Work required: According to the citation style guide, where should you look for a complete guide to preparing a manuscript for Molecular & Biochemical Parasitology?

Passage:
════════════════════
How to format your references using the Molecular & Biochemical Parasitology citation style

This is a short guide how to format citations and the bibliography in a manuscript for Molecular & Biochemical Parasitology. For a complete guide how to prepare your manuscript refer to the journal's instructions to authors.

Using reference management software

Typically you don't format your citations and bibliography by hand. The easiest way is to use a reference manager:

PaperpileThe citation style is built in and you can choose it in Settings > Citation Style or Paperpile > Citation Style in Google Docs.
EndNoteDownload the output style file
Mendeley, Zotero, Papers, and othersThe style is either built in or you can download a CSL file that is supported by most references management programs.
BibTeXBibTeX syles are usually part of a LaTeX template. Check the instructions to authors if the publisher offers a LaTeX template for this journal.
════════════════════
Information:
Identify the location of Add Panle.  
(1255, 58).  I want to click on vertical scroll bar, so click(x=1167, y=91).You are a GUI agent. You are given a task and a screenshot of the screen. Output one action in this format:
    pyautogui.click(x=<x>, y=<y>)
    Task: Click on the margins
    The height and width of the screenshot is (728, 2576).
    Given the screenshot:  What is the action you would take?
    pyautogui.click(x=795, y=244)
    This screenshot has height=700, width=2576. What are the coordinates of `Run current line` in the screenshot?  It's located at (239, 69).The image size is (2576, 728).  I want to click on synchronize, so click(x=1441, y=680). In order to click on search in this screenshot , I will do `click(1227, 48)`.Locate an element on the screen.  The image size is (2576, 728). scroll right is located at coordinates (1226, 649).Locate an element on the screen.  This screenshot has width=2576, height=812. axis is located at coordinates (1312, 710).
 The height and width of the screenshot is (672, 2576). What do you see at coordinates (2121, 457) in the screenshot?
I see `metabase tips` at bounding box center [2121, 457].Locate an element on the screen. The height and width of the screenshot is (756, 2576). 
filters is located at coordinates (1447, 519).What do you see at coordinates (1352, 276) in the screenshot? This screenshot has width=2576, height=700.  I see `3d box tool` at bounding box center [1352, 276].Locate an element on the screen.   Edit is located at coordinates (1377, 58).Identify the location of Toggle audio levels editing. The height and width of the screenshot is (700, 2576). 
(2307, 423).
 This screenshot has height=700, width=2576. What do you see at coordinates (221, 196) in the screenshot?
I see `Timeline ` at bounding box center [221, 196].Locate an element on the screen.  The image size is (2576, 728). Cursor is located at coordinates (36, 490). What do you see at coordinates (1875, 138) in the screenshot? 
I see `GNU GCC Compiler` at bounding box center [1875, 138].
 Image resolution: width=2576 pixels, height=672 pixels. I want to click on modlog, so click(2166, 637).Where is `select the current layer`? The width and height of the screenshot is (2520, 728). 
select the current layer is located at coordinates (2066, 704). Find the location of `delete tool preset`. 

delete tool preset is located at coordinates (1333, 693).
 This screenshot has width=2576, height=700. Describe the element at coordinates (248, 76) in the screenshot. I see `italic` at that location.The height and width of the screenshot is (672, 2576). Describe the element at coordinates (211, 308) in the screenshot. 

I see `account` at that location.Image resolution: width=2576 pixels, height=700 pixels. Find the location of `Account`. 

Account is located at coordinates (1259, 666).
════════════════════
Response to the task: The journal's instructions to authors.